Quale il segno che resterà della città tra trenta anni dopo la “ricostruzione”?
I segnali non sono buoni: non solo non ci sarà un contesto più omogeneo e ordinato, ma sta avvenendo un altro fenomeno preoccupante: si crea disordine anche dove prima non c’era.
Mi riferisco a quei quartieri della periferia aquilana che presentano una qualche omogeneità e qualità architettonica. Alcune zone periferiche contengono quartieri omogenei, nati da un unico progetto. Gli edifici presentano le medesime finiture a mattoncini, stessi infissi stessi colori e tapparelle, colori coordinati. Sono Interventi urbanistici, forse criticabili, ma si tratta pur sempre di piccole porzioni di città che hanno una loro dignità anche architettonica e rappresentano il segno dell’espansione della città degli anni 70 e 80.
Perché dico che si sta “disordinando” tutto? Perché mentre prima gli interventi in questi quartieri erano stata pensati da un unico progettista, ora invece gli interventi di ripristino sono il frutto dell’ingegno di molti.
Là dove c’erano palazzi con finiture omogenee, infissi e tapparelle uguali, ora verranno realizzati interventi disomogenei con finiture diverse: i mattoncini in alcuni casi resteranno, in altri verranno sostituiti con rivestimenti a cappotto, gli infissi saranno diversi con le loro tapparelle, non oso immaginare i colori finali di quei quartieri.
Il segno degli interventi della ricostruzione sostituiranno per sempre il segno della crescita della città di quegli anni.
Quale il segno percepito tra venti anni quindi?

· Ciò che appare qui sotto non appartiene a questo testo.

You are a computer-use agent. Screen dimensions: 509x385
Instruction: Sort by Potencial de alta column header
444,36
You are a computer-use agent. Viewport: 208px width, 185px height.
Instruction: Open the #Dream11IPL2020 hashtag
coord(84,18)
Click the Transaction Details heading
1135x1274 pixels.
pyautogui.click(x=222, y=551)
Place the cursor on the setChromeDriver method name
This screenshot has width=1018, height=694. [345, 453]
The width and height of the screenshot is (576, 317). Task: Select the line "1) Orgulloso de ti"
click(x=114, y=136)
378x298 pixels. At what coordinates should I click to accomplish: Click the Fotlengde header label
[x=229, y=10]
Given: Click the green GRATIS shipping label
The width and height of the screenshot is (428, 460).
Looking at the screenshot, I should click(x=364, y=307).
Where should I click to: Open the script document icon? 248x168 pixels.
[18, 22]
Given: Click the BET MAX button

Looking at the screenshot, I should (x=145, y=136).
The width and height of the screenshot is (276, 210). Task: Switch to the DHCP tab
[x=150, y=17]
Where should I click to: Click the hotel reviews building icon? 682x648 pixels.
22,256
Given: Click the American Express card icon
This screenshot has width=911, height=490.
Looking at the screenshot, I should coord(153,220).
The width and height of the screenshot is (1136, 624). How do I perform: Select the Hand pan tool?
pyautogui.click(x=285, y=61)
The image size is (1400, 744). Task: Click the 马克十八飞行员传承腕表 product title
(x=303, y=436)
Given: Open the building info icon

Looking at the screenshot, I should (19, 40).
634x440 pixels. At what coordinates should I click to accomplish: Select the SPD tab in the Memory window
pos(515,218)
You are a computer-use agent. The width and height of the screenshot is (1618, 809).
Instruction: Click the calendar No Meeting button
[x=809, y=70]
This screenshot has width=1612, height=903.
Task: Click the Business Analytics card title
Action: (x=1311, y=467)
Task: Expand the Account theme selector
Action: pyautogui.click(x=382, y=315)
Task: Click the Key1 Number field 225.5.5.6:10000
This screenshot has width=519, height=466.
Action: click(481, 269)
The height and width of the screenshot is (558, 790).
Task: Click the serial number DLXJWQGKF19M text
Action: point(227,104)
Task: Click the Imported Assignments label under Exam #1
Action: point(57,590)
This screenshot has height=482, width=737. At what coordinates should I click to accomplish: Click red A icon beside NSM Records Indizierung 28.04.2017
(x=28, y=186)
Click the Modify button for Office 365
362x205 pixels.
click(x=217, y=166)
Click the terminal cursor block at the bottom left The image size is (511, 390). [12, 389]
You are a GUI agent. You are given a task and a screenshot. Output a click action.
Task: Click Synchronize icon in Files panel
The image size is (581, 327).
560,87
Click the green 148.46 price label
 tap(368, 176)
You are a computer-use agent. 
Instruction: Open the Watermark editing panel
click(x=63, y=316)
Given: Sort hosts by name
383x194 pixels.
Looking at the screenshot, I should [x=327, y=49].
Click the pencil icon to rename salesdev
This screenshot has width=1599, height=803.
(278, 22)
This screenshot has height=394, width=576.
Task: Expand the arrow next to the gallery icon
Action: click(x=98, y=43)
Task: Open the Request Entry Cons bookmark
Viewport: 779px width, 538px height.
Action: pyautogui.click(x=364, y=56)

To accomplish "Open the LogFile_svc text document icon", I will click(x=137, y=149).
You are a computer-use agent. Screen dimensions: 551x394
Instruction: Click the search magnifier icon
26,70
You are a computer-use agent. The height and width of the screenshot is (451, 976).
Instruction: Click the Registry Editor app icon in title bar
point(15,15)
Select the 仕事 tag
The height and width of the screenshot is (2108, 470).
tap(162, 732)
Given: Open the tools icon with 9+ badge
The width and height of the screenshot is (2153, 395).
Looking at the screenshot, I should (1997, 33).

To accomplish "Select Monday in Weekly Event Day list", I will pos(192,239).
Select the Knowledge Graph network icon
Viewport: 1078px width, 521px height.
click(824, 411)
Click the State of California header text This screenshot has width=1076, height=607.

Disordine e improvvisazione, mancanza di direttive; in altre parole: mancanza di cultura urbanistica e insensibilità.
Speriamo che questo blog conservi questi scritti per molti anni, almeno qualche paziente futuro studente, nelle ricerche della sua tesi, potrebbe ritrovare questo sfogo e dire ad un suo collega: “leggi qui! nel 2011, durante la ricostruzione dal sisma, uno conosciuto ingegnere aveva avvertito del pericolo”.